As a plan sponsor, it’s easy to get wrapped up in the mechanics of running your plan—from monitoring performance and transactions, to keeping your plan compliant with Department of Labor (DOL) and ERISA regulations.
While these day-to-day activities demand attention, you can’t lose sight of your primary fiduciary responsibility—managing the retirement plan with the best interests of participants in mind.
What’s makes this responsibility particularly important is that for most participants their retirement plan account will be the primary vehicle for funding their future living expenses. A fair number of participants view their workplace retirement plan account as their only savings option.
A March 2015 study issued by the National Institute on Retirement Security found that 66% of working families fall short of conservative retirement savings targets. Many of those who are behind often don’t realize how unprepared they are, until it’s too late.
You are in the best position to promote retirement readiness among your plan’s participants. The challenges they face these days are different from the challenges current retirees faced in preparing for retirement—from the decline of pensions, to the uncertainty of Social Security, to the necessity of health care costs in retirement.
I recommend three best practices to plan sponsors looking to help their participants improve retirement readiness. These recommendations seem obvious, but they can be easily forgotten in the daily management of your plan fiduciary duties.
Provide a good plan.
Make it easy for all employees to sign up and participate in your plan by including auto-enrollment features. Automating contribution increases can also help participants by lowering the behavioral hurdles that prevent people from saving more.
Plus, the investment options you include in your plan’s menu have a significant impact on improving the likelihood of success. A well-rounded lineup of low-cost funds promotes portfolio diversification. Offering target date and asset allocation options simplifies the investment selection process for participants.
Communicate often.
People like to choose where they get the information they need to make decisions and stay in the loop. So plan to use different avenues of communication to connect with participants and engage with them effectively.
Especially in this digitally oriented age, many people prefer to get information visually with graphics or videos. These can be more expensive to produce, but if you mix in these visual tactics with your traditional written communications, you can offer participants a variety of options to choose depending on how they prefer to receive information.
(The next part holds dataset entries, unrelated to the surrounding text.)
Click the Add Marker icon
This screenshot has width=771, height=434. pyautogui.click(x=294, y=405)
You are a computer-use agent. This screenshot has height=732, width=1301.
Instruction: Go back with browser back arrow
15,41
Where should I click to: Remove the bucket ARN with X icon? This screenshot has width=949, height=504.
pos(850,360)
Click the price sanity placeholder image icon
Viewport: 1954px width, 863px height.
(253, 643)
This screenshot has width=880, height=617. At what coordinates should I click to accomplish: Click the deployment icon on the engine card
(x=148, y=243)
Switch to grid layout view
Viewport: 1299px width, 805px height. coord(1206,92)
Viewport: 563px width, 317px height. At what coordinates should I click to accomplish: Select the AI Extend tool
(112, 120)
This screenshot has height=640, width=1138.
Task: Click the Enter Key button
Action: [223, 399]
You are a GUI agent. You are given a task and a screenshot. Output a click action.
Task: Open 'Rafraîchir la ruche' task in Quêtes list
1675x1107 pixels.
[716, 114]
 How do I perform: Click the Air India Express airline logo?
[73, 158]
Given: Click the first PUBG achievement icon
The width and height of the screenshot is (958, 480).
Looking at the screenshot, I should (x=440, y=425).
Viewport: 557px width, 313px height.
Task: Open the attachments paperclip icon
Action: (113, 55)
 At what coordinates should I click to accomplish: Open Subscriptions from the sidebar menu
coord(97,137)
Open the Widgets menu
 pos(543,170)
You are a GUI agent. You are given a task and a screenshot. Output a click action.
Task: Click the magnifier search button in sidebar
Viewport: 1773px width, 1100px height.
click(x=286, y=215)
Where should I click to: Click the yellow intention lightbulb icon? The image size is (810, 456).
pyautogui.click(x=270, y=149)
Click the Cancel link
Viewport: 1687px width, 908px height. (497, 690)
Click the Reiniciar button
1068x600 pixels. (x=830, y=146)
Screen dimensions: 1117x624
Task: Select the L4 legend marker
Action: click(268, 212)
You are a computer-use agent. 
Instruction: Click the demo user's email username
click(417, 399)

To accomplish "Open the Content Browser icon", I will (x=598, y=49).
Promote financial education.
This is an area I encourage plan sponsors to rethink. There’s a tendency to treat any education like schoolwork. But adults approach learning differently than children. For adults, learning needs to be voluntary. They have other responsibilities in their lives to manage, so they must make a commitment to education and learning in order to become fully engaged with the program.
Also, be cognizant of different life events people have experienced. These events have often shaped their attitudes about money, saving and investing. General financial education may go over the heads of many participants. They are likely less interested in concepts and theories, and will be more receptive to learning how the financial and investment choices they make will affect their lives, both today and in the future.
The path to retirement readiness.
Participants own their retirement plan accounts and bear the responsibility for managing them in an appropriate way for their goals and risk tolerance. But as a plan sponsor you can help them make the most of the benefits you provide.
Plan design, communication and education from you can help participants improve their retirement readiness and help fulfill your duties as a retirement plan fiduciary.